Streaming input. Audio arrives continuously via WebSocket or WebRTC. No waiting for the user to finish before processing starts.
Fast endpointing. VAD plus end-of-turn detection to handle interruptions and decide when to respond.
Streaming output. Audio chunks arrive as they're synthesized, not after the full response is buffered. This is what makes sub-300ms time-to-first-audio possible.
Cancellation. Barge-in requires stopping TTS playback, canceling in-flight TTS generation, canceling LLM generation, and resetting stream state. If any of those steps is missing, the agent talks over users or "finishes the old thought" after being interrupted.
Observability. Per-turn traces with STT, LLM, and TTS timings broken out separately. Without this, you're guessing which component is causing latency spikes.

Reference architecture

An example streaming STT → LLM → TTS pipeline that hits those targets looks like this:

Audio in (WebSocket / WebRTC)
  └─ VAD + endpointing
      └─ Streaming STT (partials)
          └─ LLM (streaming tokens)
              └─ Text chunking (sentence-level for TTS)
                  └─ Streaming TTS (audio chunks)
                      └─ Client audio playback
                          └─ Cancellation path (on barge-in: back to VAD)

The difference between a fast pipeline and a slow one is usually in the middle steps. If the LLM waits for a full response before sending to TTS, you've added 1–3 seconds. If the TTS waits for a full sentence before generating, you've added another 200–500ms. Chunking LLM output at sentence boundaries and streaming TTS against those chunks is how you get first-audio under 300ms.

WebSocket vs. WebRTC: WebSocket is the right default for most product teams. It's easier to deploy, debug, and monitor, and it handles streaming STT and TTS cleanly. WebRTC makes sense when you need media-grade jitter handling, NAT traversal, or extremely tight real-time constraints. Telephony is the clearest case. The Softcery architecture writeup covers the tradeoffs in detail if you want a deeper look.

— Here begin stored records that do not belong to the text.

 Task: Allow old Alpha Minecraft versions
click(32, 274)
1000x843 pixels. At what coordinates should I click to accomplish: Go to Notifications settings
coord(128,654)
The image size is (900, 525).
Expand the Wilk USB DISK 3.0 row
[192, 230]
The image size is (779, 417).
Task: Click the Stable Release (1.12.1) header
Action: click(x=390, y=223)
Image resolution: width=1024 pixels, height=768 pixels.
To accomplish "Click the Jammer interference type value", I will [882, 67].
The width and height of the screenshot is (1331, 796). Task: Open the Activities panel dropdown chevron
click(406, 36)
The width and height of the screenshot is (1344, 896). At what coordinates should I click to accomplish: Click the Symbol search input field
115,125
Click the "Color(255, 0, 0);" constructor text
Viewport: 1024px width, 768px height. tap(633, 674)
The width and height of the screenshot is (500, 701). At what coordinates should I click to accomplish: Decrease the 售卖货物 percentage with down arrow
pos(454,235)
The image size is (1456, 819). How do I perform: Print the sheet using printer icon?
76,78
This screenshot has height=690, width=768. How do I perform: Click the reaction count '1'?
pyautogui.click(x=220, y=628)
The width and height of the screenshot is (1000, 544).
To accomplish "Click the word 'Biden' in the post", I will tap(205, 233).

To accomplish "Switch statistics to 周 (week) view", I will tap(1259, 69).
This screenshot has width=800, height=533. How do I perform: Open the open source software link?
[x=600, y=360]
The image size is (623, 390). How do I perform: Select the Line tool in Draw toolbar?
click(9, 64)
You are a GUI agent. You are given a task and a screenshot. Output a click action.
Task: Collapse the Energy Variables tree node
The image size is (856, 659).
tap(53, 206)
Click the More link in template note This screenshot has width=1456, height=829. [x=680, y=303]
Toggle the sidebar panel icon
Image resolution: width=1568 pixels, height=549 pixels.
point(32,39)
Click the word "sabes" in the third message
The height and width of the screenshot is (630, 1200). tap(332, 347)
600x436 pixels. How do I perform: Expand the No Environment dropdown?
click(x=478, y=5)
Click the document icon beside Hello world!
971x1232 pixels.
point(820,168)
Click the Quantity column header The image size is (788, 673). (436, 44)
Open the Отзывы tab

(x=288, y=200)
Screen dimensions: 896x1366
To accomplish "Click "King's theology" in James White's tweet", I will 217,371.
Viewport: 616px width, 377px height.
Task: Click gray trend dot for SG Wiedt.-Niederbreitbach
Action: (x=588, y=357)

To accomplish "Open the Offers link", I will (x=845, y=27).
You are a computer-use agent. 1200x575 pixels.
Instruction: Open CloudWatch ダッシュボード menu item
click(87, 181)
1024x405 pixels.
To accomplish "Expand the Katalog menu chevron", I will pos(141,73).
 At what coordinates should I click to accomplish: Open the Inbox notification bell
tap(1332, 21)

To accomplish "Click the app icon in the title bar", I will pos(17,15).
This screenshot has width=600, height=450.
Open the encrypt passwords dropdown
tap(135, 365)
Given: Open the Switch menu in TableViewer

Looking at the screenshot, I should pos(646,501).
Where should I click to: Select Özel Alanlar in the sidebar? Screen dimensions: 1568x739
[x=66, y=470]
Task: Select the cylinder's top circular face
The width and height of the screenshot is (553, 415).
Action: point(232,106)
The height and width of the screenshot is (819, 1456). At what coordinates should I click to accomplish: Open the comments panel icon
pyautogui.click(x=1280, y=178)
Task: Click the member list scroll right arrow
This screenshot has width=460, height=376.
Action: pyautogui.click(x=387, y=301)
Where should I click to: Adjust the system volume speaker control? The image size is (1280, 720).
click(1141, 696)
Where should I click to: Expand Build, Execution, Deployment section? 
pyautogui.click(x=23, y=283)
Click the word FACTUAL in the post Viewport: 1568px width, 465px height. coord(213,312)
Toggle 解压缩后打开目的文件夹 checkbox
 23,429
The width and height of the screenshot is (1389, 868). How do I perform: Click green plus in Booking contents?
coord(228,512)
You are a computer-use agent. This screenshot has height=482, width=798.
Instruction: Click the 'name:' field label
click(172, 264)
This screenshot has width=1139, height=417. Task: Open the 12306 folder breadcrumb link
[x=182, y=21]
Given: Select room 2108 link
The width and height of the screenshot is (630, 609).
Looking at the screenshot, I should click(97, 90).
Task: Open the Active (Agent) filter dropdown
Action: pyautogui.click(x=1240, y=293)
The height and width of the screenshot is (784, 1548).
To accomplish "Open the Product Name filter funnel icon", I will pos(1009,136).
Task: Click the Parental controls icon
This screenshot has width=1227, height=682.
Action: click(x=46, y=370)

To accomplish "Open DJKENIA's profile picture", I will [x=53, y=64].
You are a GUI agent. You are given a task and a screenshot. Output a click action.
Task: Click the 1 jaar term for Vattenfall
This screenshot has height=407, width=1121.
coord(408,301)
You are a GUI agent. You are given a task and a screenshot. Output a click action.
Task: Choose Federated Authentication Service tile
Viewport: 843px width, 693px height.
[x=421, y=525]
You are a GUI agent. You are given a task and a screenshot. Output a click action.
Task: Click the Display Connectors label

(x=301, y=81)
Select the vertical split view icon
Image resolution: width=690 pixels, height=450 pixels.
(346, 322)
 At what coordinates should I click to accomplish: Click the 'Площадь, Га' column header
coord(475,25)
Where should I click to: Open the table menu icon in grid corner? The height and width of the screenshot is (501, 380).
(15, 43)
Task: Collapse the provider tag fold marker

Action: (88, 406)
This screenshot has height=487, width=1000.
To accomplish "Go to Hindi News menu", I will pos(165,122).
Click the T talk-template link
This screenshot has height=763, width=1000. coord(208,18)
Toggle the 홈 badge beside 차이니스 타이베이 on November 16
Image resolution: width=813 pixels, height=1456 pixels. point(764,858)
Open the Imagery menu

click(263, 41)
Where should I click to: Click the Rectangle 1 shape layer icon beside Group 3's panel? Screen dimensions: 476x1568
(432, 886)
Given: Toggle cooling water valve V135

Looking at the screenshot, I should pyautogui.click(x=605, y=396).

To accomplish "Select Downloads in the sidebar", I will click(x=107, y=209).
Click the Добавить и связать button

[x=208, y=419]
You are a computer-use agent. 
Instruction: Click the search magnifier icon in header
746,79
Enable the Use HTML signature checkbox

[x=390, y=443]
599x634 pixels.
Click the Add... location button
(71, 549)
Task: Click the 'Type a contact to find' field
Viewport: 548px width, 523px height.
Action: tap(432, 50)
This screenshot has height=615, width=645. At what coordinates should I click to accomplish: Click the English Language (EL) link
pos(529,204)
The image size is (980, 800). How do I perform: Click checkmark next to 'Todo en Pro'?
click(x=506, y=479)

When P90 spikes, which layer do you blame? This is the operational question the architecture diagram doesn't answer. In practice: if end-of-turn latency spikes but TTFA is stable, the problem is almost always VAD. A conservative endpointing threshold is waiting too long to declare the user has stopped speaking. If TTFA spikes intermittently, the culprit is usually the LLM tier (token generation time under load) or the text chunking step failing to send the first sentence to TTS quickly enough. If audio sounds choppy or cuts off mid-stream, that's TTS chunk delivery. Either a slow connection or the TTS provider buffering before sending. Isolating this requires per-turn traces that break out STT time, LLM time-to-first-token, and TTS time-to-first-chunk separately. Without that breakdown, a 900ms P90 tells you something is wrong but not what to fix.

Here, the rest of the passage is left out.